The overly simplistic definition of demand generation is… well, generating demand. But what does that mean? How do we unpack that so it’s useful?
Let’s define demand as the incitement of awareness, consideration, evaluation, and purchase of a company’s products and services – a familiar definition, as that’s also what we call the buyer’s journey. Within that, there are six broad categories of demand:
The categories are:
- Recurrent demand. This is the identification of demand from existing customers. As marketers, we often completely forget that customer loyalty and repeat purchase is part of our job because we’re so focused on acquisition, but recurrent demand is vital for sustaining our marketing long-term.
- Branded demand. This is the identification of demand specifically for your named products and services. If you’re searching for Christopher Penn or Trust Insights, you’re fulfilling branded demand.
- Competitive demand. From our perspective as marketers, competitors can create demand for our category, and people looking for our competitors are still looking for a need we can also fulfill. Someone looking for, say, Accenture or Deloitte Consulting would be exhibiting competitive demand. While Trust Insights is by no means a peer competitor, that doesn’t diminish the fact that someone looking for a bigger competitor is someone we might also be able to help.
- Unbranded demand. This is the identification of demand for the problem we solve, but our audience hasn’t narrowed down the list of companies that provide a solution yet. Customers are still probably in the education phase of the journey, where they’re trying to understand the problem itself.

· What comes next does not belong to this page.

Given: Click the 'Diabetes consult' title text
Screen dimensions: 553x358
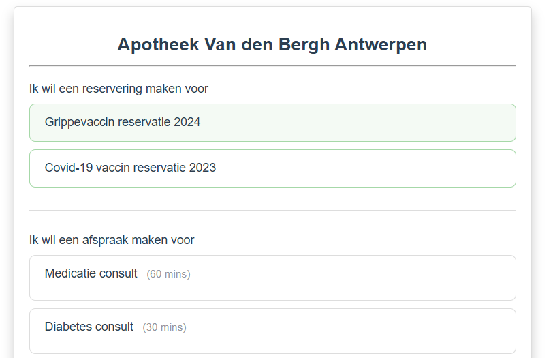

- Adjacent demand. Tom Webster identified this as demand that’s next to the demand we fulfill. What’s the precursor for our unbranded demand? For example, if you sold gasoline, vehicle sales would be adjacent demand – if car sales go down, gasoline sales will likely eventually go down as well. What dependencies exist for our demand, and how can we identify them and intercept customers before they’re even aware of the unbranded demand we fulfill?
- Created demand. This is net new demand we create as marketers for something that simply doesn’t exist. For example, Hubspot took Seth Godin’s idea of permission-based marketing from 1999 and transmuted it into inbound marketing. Over the span of 10 years and an investment of millions of dollars, Hubspot created inbound marketing and the demand for it. Tesla took the idea of the electric car, but created the status symbol electric car, and now the brand is synonymous with the status symbol electric car. Any time the brand is the category name, you see created demand – when we ask for a Kleenex or we Google for something, that’s created demand.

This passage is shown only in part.